La relación con la Asociación de Zonas Francas de las Américas (AZFA) es vital para esta expansión. Esta pertenencia ha "ayudado a conectar mucho", facilitando una red de contactos invaluable. Eventos internacionales, como recientemente en Panamá que menciona Corujo, se convierten en espacios para fortalecer estas conexiones preexistentes. "Ya tenemos conexiones con personas a las que conocemos porque estamos en la Asamblea de AZFA", ilustra. Esto es crucial en Latinoamérica, donde el modelo de zona franca es más heterogéneo que en España, con una amalgama de modelos privados, público-privados y públicos. La Zona Franca de Gran Canaria también forma parte de la World Free Zones Organization (WFZO), el equivalente global, lo que demuestra un esfuerzo coordinado en el escenario internacional.
En el ámbito nacional, la colaboración con otras zonas francas españolas es fundamental. Las siete zonas francas en España son diversas, con las históricas (Barcelona, Vigo y Cádiz) liderando en antigüedad y dotación de suelo. Gran Canaria, con "20 muchos años", se considera parte del "pelotón" de las zonas francas modernas. La relación con la Zona Franca de Cádiz, por ejemplo, es particularmente sinérgica debido a la "economía azul" que comparten. Esta colaboración se traduce en el "intercambio de buenas prácticas" y en el "poner en contacto a empresarios de un lado y del otro". El concepto de sinergia se define como el proceso por el cual "1 + 1 te va a dar un poco más que dos", buscando apoyarse mutuamente para "llegar un poquito más allá".
Aunque la Zona Franca de Gran Canaria lidera entre las zonas francas modernas, su crecimiento se enfrenta a un desafío histórico: la falta de suelo propio. A diferencia de las zonas francas pioneras, que fueron dotadas con "bolsas de suelo terriblemente grandes", la Zona Franca de Gran Canaria "no fue creada con una dotación de suelo, sino en suelo que es dominio público portuario". Esta situación ha generado "discrepancias" y ha ralentizado el desarrollo.
El mayor reto para la Zona Franca de Gran Canaria antes de que finalice 2025 es, precisamente, la "consecución de suelo propio". Gabriel Corujo enfatiza la urgencia de esta necesidad: "Estamos empujando muy fuerte la consecución de suelo propio". La meta es clara: "concesionar nosotros el suelo y ponerlo a disposición de los operadores a través de arrendamientos o la fórmula jurídica que sea", para que las infraestructuras estén preparadas para una estrategia "de plug and play". Esto significa que las empresas puedan "venir a enchufarse y empezar a trabajar" de inmediato, sin esperar años para arrancar proyectos sencillos como una campa o una nave.
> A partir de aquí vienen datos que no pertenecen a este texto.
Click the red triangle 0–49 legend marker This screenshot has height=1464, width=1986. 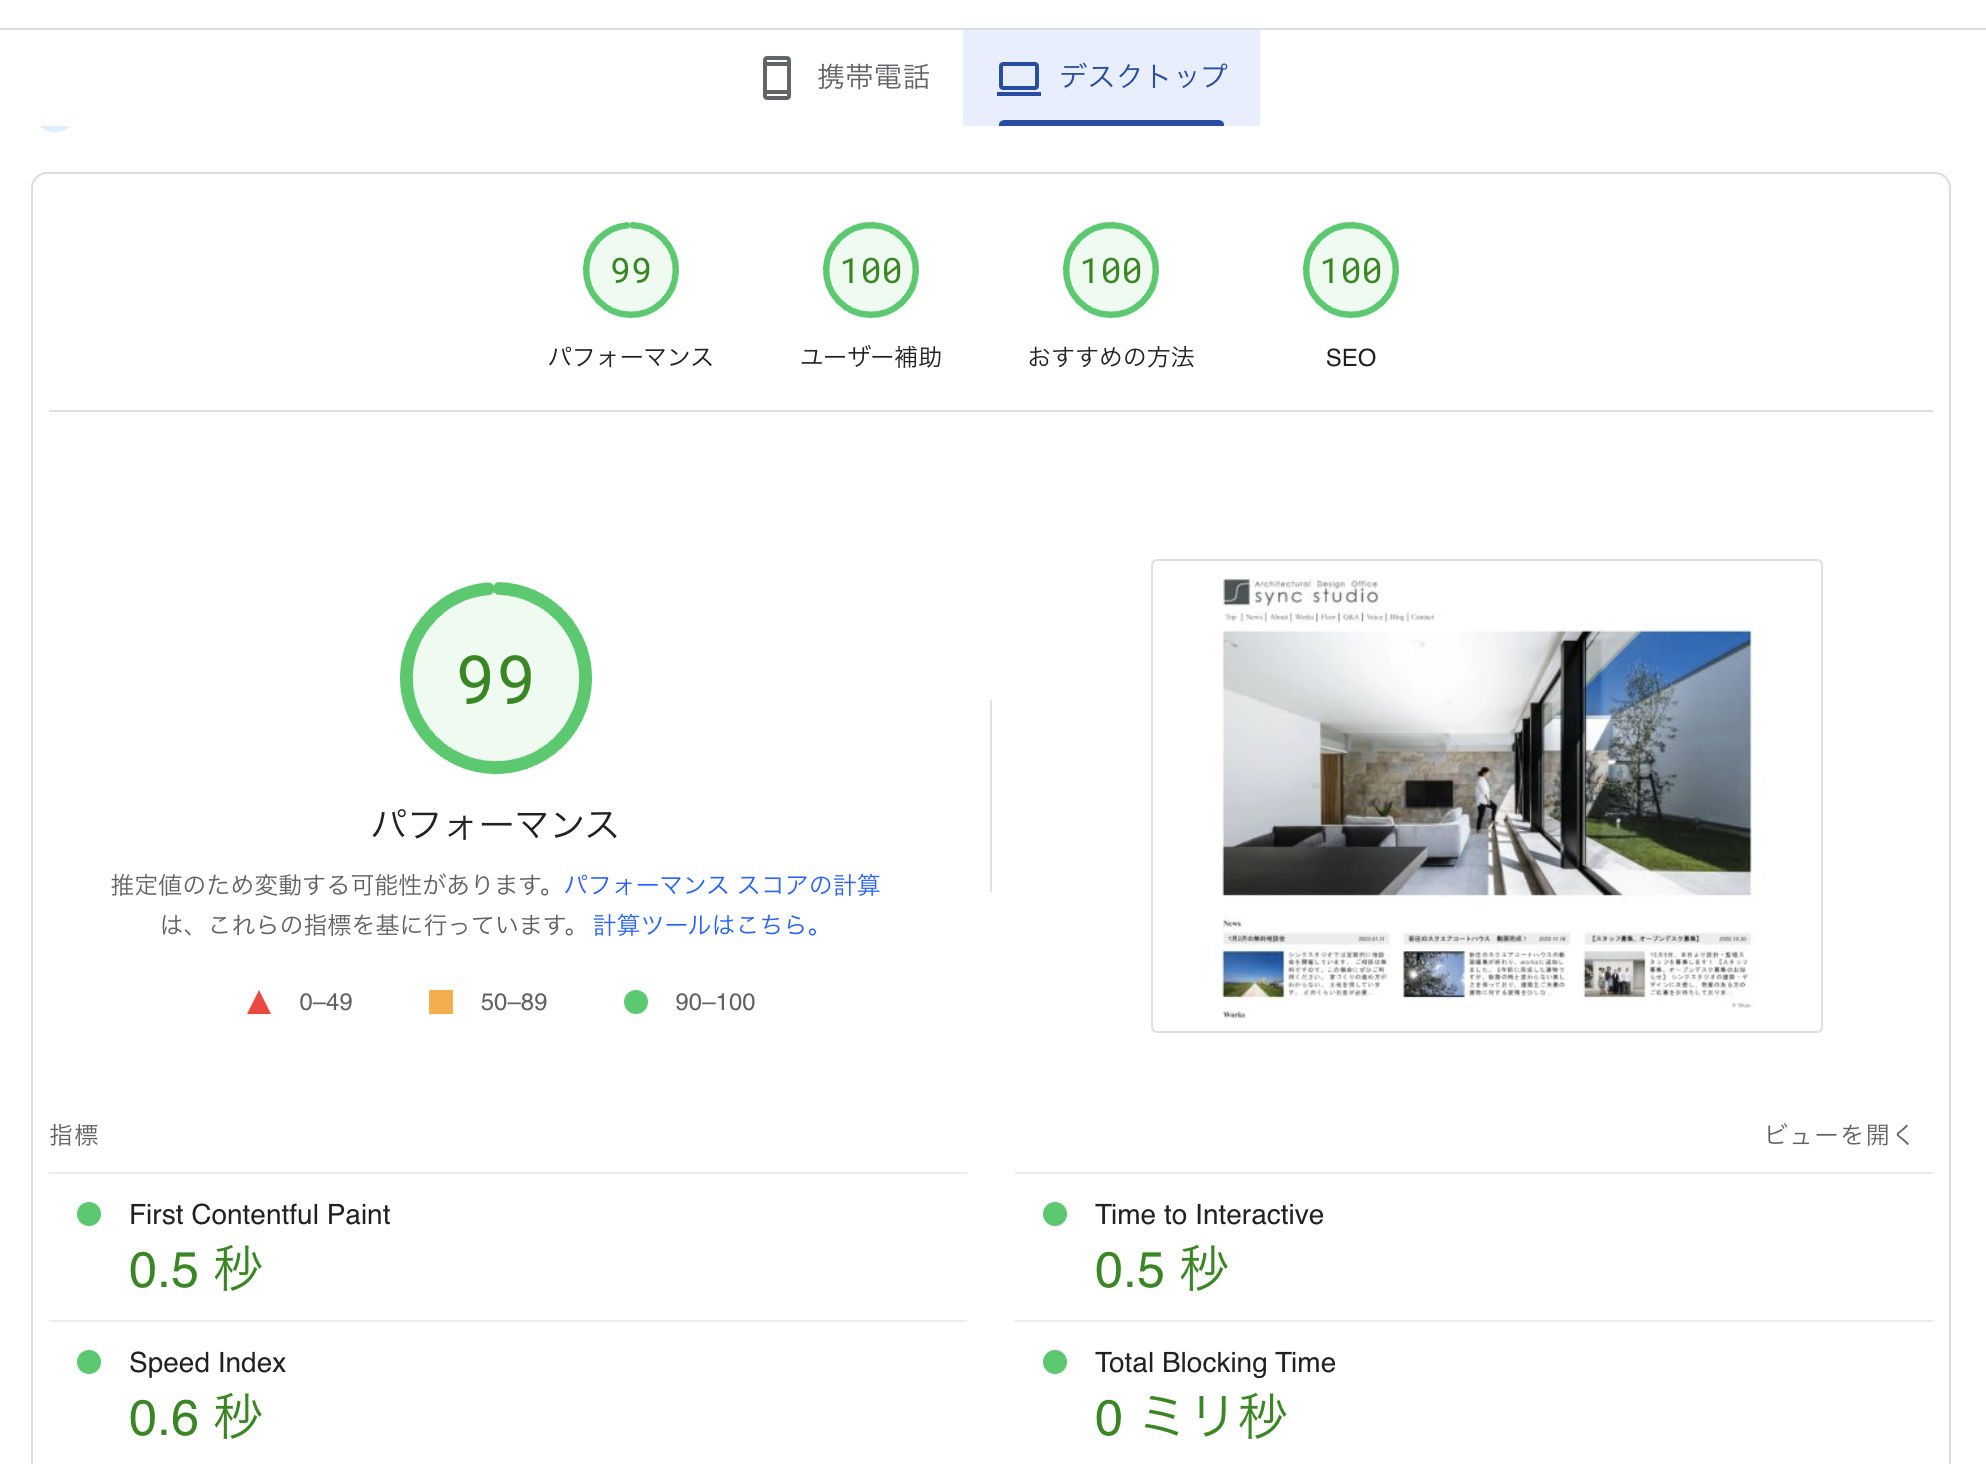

Corujo confía firmemente en que esto "posibilitaría que más empresas canarias puedan acceder a contratos a los que ahora no acceden", eliminando la barrera del tiempo que los contratos actuales no permiten para amortizar inversiones en infraestructuras. Aunque reconoce que "no es sencillo" y ha costado "bastantes peleas", la visión para 2026 es que la Zona Franca de Gran Canaria pueda "disponer de ese suelo y trabajar con él". Es un paso crucial para consolidar su posición como motor económico y facilitar el acceso de las empresas locales al vasto mercado internacional que tienen a su alcance.